:: LISTED RECORDS

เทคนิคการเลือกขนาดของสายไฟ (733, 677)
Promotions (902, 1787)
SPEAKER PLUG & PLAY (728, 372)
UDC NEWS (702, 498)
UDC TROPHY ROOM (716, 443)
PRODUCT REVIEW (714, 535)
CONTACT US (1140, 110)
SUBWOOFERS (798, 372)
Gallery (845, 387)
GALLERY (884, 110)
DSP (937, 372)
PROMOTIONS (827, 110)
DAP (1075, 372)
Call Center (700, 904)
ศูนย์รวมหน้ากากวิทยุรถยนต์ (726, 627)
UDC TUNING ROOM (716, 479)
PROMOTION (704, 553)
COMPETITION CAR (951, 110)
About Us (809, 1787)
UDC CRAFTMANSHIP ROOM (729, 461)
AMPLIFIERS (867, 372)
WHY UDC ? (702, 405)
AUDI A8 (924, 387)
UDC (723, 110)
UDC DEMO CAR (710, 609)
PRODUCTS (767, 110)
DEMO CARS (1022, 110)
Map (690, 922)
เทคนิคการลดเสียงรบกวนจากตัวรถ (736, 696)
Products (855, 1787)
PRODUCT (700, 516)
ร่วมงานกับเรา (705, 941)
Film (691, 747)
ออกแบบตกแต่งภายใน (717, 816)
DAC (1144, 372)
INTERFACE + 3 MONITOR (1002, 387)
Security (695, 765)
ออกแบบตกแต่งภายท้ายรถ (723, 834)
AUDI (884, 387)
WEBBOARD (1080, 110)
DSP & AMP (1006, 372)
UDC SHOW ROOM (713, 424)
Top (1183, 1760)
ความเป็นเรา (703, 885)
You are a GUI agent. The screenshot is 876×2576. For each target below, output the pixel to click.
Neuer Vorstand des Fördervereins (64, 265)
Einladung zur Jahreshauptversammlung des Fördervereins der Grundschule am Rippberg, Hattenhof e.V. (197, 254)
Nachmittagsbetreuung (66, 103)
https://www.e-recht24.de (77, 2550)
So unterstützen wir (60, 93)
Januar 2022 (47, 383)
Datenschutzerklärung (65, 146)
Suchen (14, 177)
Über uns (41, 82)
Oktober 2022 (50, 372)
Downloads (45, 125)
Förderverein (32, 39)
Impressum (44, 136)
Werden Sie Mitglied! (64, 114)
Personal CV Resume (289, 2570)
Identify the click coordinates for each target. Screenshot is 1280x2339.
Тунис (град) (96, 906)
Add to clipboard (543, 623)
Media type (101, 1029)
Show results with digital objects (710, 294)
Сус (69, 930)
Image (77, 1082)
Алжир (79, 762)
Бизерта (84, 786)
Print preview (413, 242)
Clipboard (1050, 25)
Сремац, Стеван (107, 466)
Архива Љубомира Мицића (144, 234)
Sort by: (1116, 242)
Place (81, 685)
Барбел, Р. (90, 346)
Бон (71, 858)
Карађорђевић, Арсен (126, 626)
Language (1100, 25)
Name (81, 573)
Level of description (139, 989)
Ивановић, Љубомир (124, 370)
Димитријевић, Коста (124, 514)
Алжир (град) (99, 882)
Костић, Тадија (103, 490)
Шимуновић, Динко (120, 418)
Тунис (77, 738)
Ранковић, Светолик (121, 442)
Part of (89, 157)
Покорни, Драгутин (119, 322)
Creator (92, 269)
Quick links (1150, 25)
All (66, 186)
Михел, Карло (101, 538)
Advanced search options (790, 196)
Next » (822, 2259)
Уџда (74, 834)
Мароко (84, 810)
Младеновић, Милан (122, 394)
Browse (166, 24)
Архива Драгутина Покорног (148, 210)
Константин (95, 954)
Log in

::::

ACTIVITY: All records above must be returned exactly as they appear.

PROBLEM SOLUTION:
เทคนิคการเลือกขนาดของสายไฟ (733, 677)
Promotions (902, 1787)
SPEAKER PLUG & PLAY (728, 372)
UDC NEWS (702, 498)
UDC TROPHY ROOM (716, 443)
PRODUCT REVIEW (714, 535)
CONTACT US (1140, 110)
SUBWOOFERS (798, 372)
Gallery (845, 387)
GALLERY (884, 110)
DSP (937, 372)
PROMOTIONS (827, 110)
DAP (1075, 372)
Call Center (700, 904)
ศูนย์รวมหน้ากากวิทยุรถยนต์ (726, 627)
UDC TUNING ROOM (716, 479)
PROMOTION (704, 553)
COMPETITION CAR (951, 110)
About Us (809, 1787)
UDC CRAFTMANSHIP ROOM (729, 461)
AMPLIFIERS (867, 372)
WHY UDC ? (702, 405)
AUDI A8 (924, 387)
UDC (723, 110)
UDC DEMO CAR (710, 609)
PRODUCTS (767, 110)
DEMO CARS (1022, 110)
Map (690, 922)
เทคนิคการลดเสียงรบกวนจากตัวรถ (736, 696)
Products (855, 1787)
PRODUCT (700, 516)
ร่วมงานกับเรา (705, 941)
Film (691, 747)
ออกแบบตกแต่งภายใน (717, 816)
DAC (1144, 372)
INTERFACE + 3 MONITOR (1002, 387)
Security (695, 765)
ออกแบบตกแต่งภายท้ายรถ (723, 834)
AUDI (884, 387)
WEBBOARD (1080, 110)
DSP & AMP (1006, 372)
UDC SHOW ROOM (713, 424)
Top (1183, 1760)
ความเป็นเรา (703, 885)
You are a GUI agent. The screenshot is 876×2576. For each target below, output the pixel to click.
Neuer Vorstand des Fördervereins (64, 265)
Einladung zur Jahreshauptversammlung des Fördervereins der Grundschule am Rippberg, Hattenhof e.V. (197, 254)
Nachmittagsbetreuung (66, 103)
https://www.e-recht24.de (77, 2550)
So unterstützen wir (60, 93)
Januar 2022 (47, 383)
Datenschutzerklärung (65, 146)
Suchen (14, 177)
Über uns (41, 82)
Oktober 2022 (50, 372)
Downloads (45, 125)
Förderverein (32, 39)
Impressum (44, 136)
Werden Sie Mitglied! (64, 114)
Personal CV Resume (289, 2570)
Identify the click coordinates for each target. Screenshot is 1280x2339.
Тунис (град) (96, 906)
Add to clipboard (543, 623)
Media type (101, 1029)
Show results with digital objects (710, 294)
Сус (69, 930)
Image (77, 1082)
Алжир (79, 762)
Бизерта (84, 786)
Print preview (413, 242)
Clipboard (1050, 25)
Сремац, Стеван (107, 466)
Архива Љубомира Мицића (144, 234)
Sort by: (1116, 242)
Place (81, 685)
Барбел, Р. (90, 346)
Бон (71, 858)
Карађорђевић, Арсен (126, 626)
Language (1100, 25)
Name (81, 573)
Level of description (139, 989)
Ивановић, Љубомир (124, 370)
Димитријевић, Коста (124, 514)
Алжир (град) (99, 882)
Костић, Тадија (103, 490)
Шимуновић, Динко (120, 418)
Тунис (77, 738)
Ранковић, Светолик (121, 442)
Part of (89, 157)
Покорни, Драгутин (119, 322)
Creator (92, 269)
Quick links (1150, 25)
All (66, 186)
Михел, Карло (101, 538)
Advanced search options (790, 196)
Next » (822, 2259)
Уџда (74, 834)
Мароко (84, 810)
Младеновић, Милан (122, 394)
Browse (166, 24)
Архива Драгутина Покорног (148, 210)
Константин (95, 954)
Log in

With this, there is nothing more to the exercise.